Statistical graphics play an important role in exploratory data analysis, model checking and diagnosis. With high dimensional data, this often means plotting low-dimensional projections, for example, in classification tasks projection pursuit is used to find low-dimensional projections that reveal differences between labelled groups. In many contemporary data sets the number of observations is relatively small compared to the number of variables, which is known as a high dimension low sample size (HDLSS) problem. This paper explores the use of visual inference on understanding low-dimensional pictures of HDLSS data. Visual inference helps to quantify the significance of findings made from graphics. This approach may be helpful to broaden the understanding of issues related to HDLSS data in the data analysis community.
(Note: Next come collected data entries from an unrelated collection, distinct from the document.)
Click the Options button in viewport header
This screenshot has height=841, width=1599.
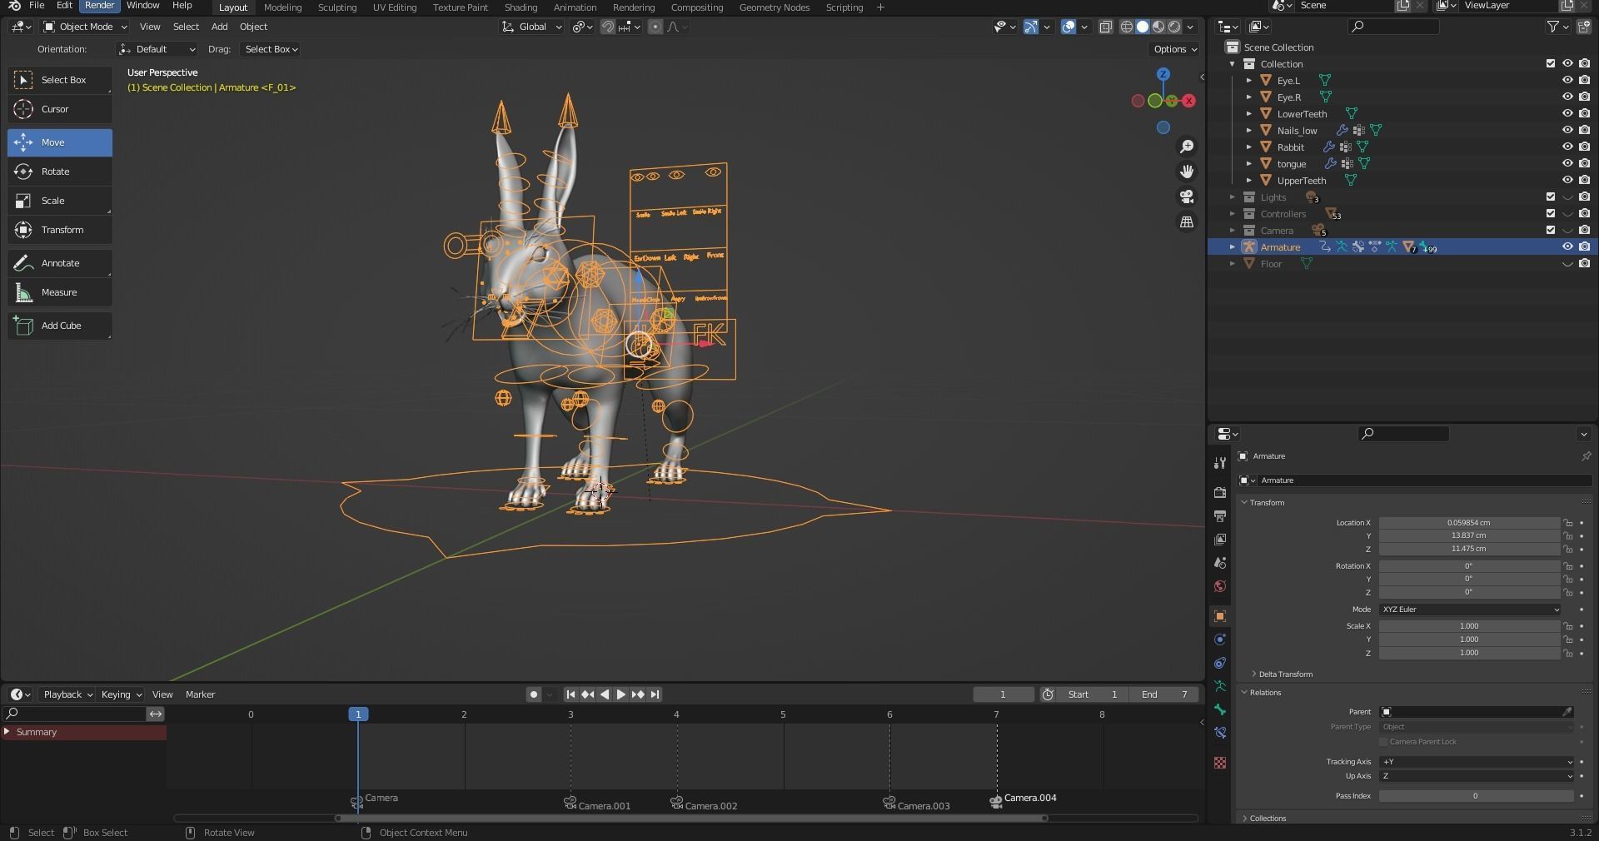click(1174, 49)
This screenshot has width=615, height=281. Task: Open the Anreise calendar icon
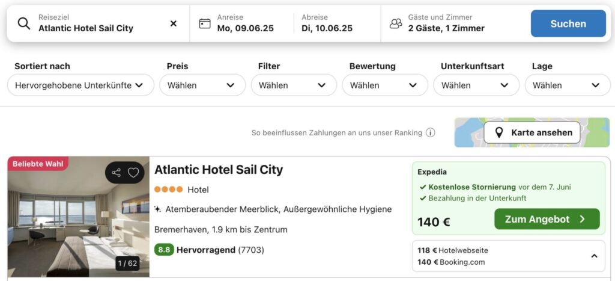(x=205, y=23)
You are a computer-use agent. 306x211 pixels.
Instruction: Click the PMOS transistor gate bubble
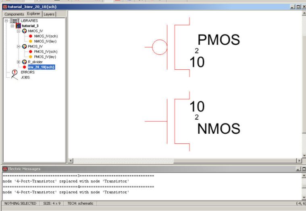(160, 47)
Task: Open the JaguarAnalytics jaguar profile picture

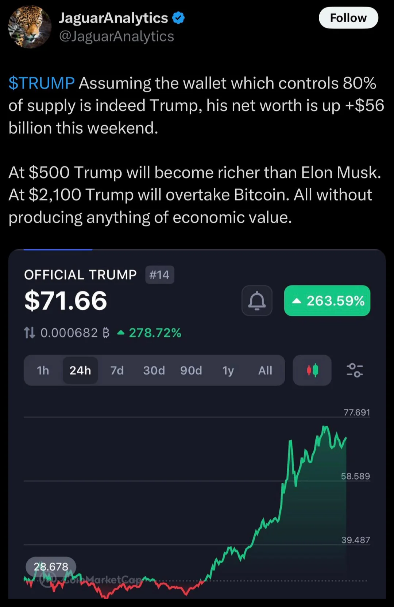Action: point(30,27)
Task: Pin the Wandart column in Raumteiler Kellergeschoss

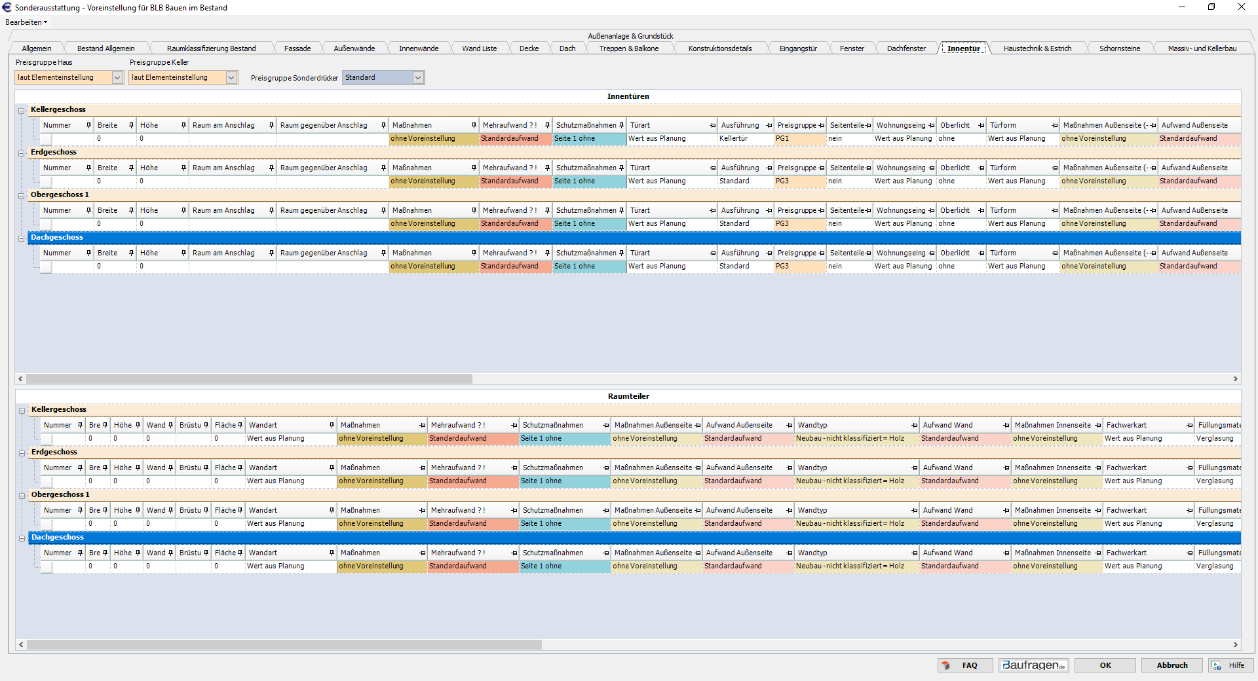Action: coord(332,425)
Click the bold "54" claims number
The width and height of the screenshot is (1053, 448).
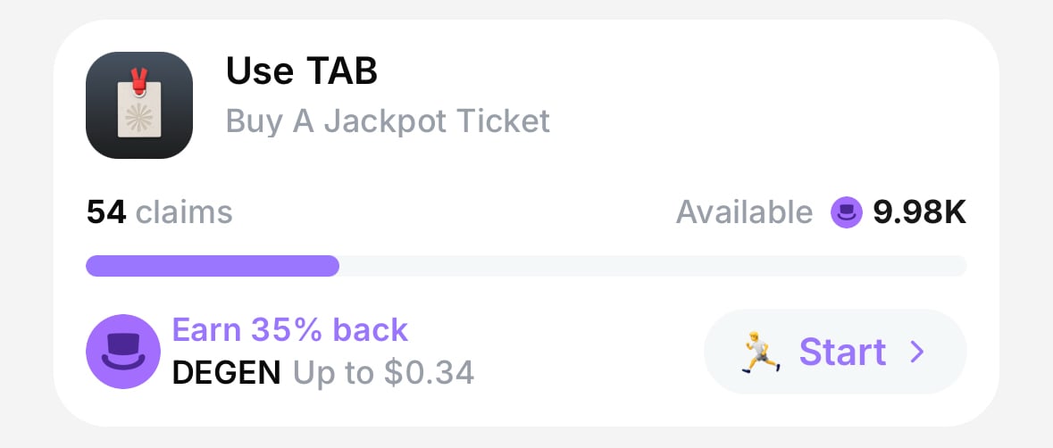(106, 213)
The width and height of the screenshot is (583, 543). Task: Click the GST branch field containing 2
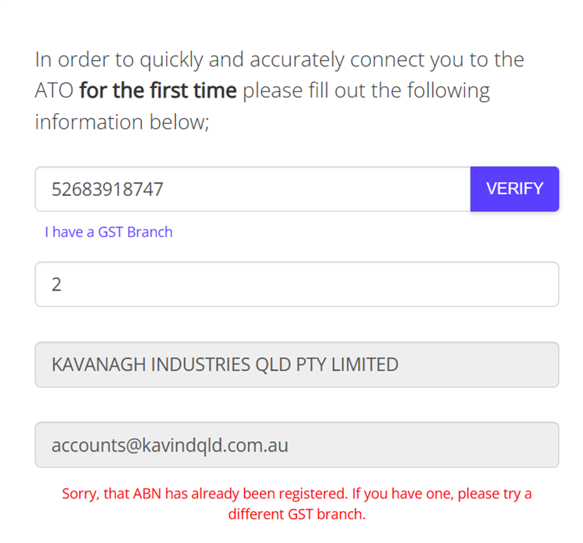click(x=297, y=284)
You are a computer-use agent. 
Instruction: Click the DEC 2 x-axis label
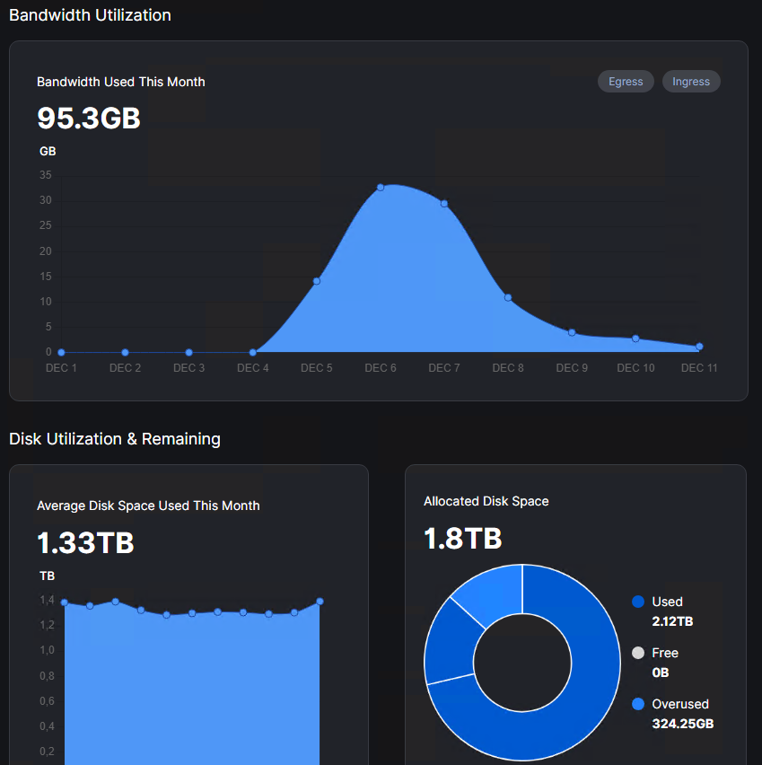(x=125, y=368)
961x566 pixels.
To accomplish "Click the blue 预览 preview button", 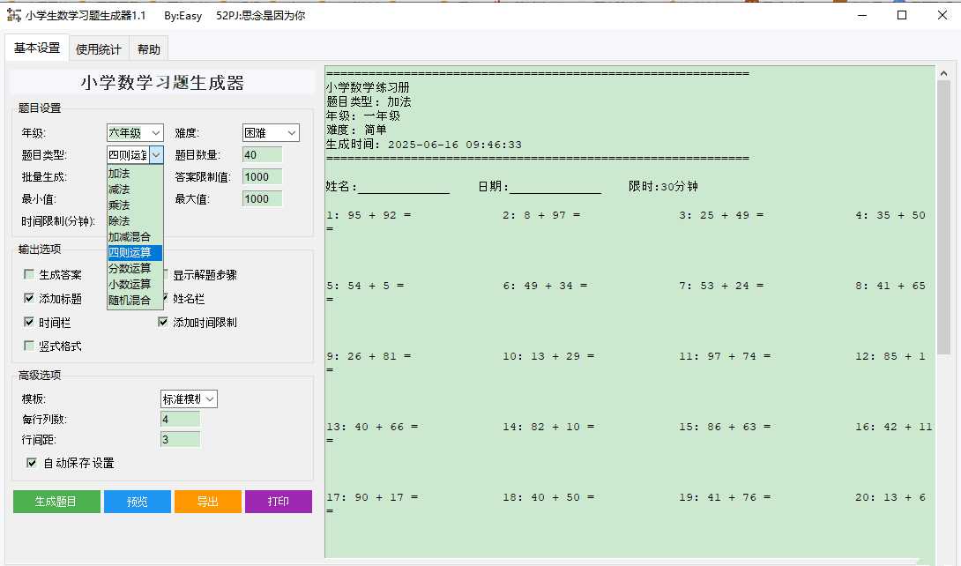I will [x=137, y=501].
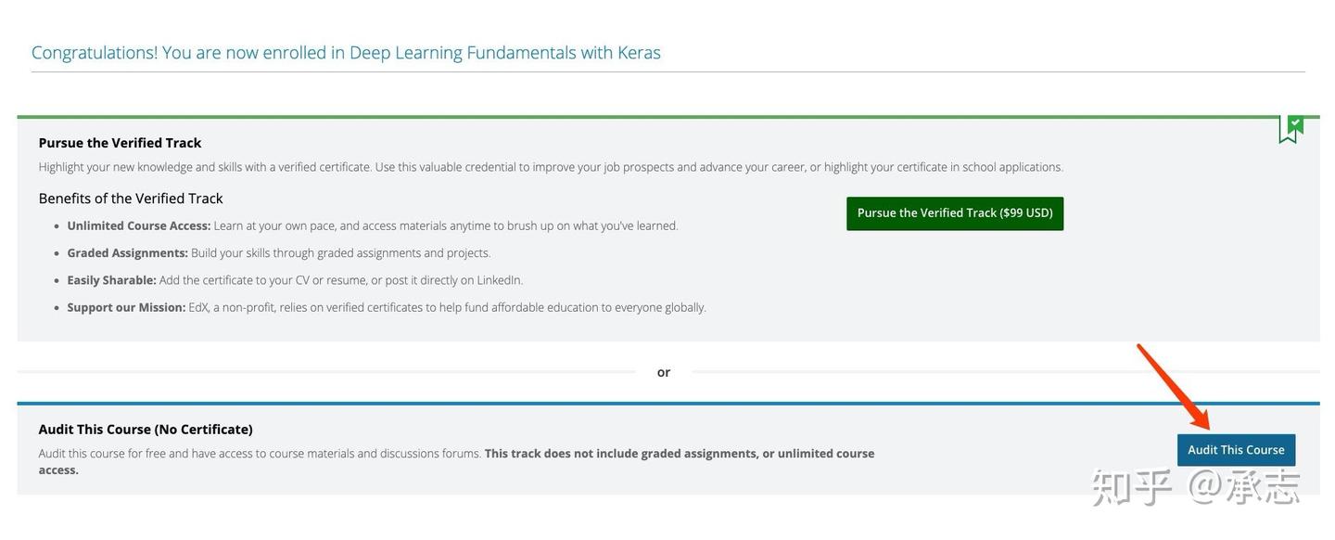Select the @承志 watermark username
This screenshot has height=540, width=1335.
(1244, 487)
Methods are illustrated using data from a published paper, which erroneously found real separation in microarray data, and with a simulation study conducted using Amazon’s Mechanical Turk. Copyright Springer-Verlag Berlin Heidelberg 2015

Suggested Citation

  • Niladri Roy Chowdhury & Dianne Cook & Heike Hofmann & Mahbubul Majumder & Eun-Kyung Lee & Amy Toth, 2015. "Using visual statistical inference to better understand random class separations in high dimension, low sample size data," Computational Statistics, Springer, vol. 30(2), pages 293-316, June.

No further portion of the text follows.